And then I remember Robert Frost, as quoted by Lowell in that
poem about Frost, Frost always so miserable about his family,
saying how little good his own successes did his family. Well,
Andrew goes off Thursday, and I suppose I will keep my fingers
crossed for the rest of my life – or his. I have hopes for him,
with some reason I think. But his is a tenuous hold, really.
He is another casualty of the sixties and the war, like many
many of his generation. I don’t suppose he will ever really
be free of it. I mean simply that he grew up at a time when
resistence to authority was decent – and somehow or other it
was a revolutionary act to drop acid when you were fourteen
I have been going over “A Dream of Herman,” and, yes,
I do feel certain about the last line. Of course this does
not mean I am right! But I feel very certain. And I
understand about loving certain lines. They give one everything
one could ever ask for! They are the golden dream! When I wrote
Ox Cart Man, it ended with: “bees wake/ roused by the cry of
lilac.” And I still think it is just plain exquisite. But
it was decorative, finally; it came not at the end but after
the end… Louis Simpson made me take it out! Sometime maybe
I will use it some place else.
The last line here looks like a last line. It looks
like something cherished and set apart and framed and put on
top of the piano. The fact that it is iambic lends to this
quality. It is not the only thing. Everything in it claims:
beauty. But therefore, somehow, it seems to look at itself,
and not at Herman or at the experience. It seems to be poetry!

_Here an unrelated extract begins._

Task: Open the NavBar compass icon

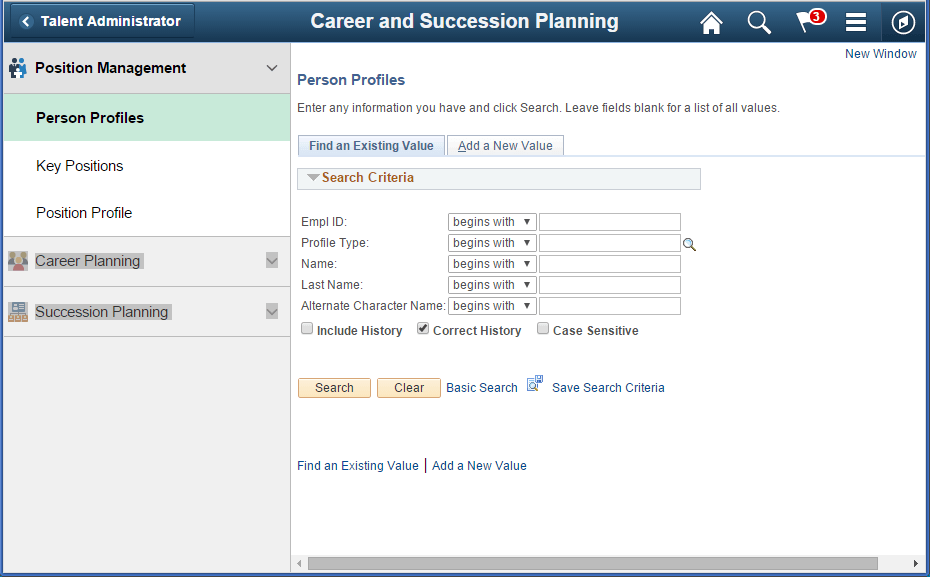Action: tap(902, 22)
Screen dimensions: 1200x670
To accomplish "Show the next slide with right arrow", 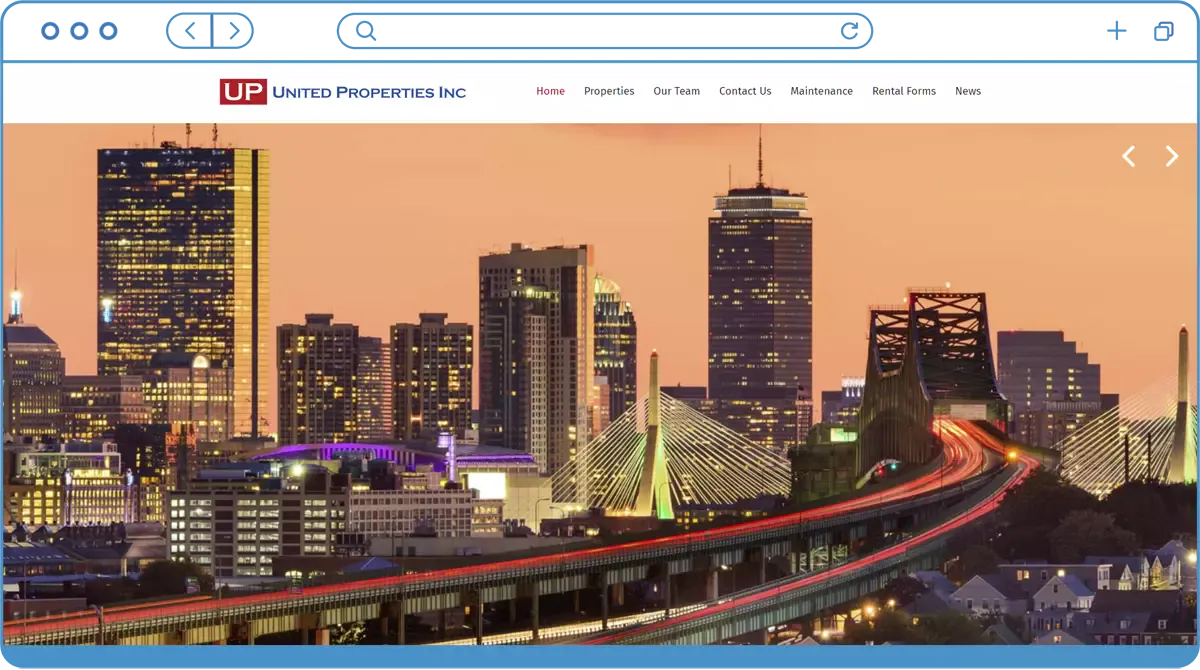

(I will understand that everything I say is answerable. But
you reading this letter any way try to understand how I can
mean these things negatively.)
I do have a suggestion. Cut it out. End the poem
instead with something like this: “And then he lifted his
cksx and opened/ one more flourishing song.”
My “flourishing” is no good, but it is meant to do
something like the wideness of the trees, and the spectral
quality of the moment. You could end it simply “one more song”

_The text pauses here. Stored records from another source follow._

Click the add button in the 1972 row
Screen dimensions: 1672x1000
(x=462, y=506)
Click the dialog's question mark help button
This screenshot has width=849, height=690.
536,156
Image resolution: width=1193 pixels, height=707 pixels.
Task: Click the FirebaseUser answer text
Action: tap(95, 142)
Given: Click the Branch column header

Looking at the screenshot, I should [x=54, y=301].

but the line would be terribly short, and I think we could
stand the perfect adjective right there. I’m a little troubled
by the way the lines at the end get more consistently long,
anyway, and would be grateful for a short line, tying me back
to earlier line-lengths.
I think of one weird coincidence – and that is all
it is. In The Alligator Bride, look at a poem called (I
think it is called this) “The Old Pilot.” That was my little
elegy for my first wife’s father! I did indeed have some of
the same problems. And I am not sure that I avoided sentimentality.
I do not find this poem sentimental – except I guess
in a sense in this last line, probably especially with the
word “lovely,” but really with the whole gesture of the line.
I think we should end with a fantasy of the real saxaphone [sic]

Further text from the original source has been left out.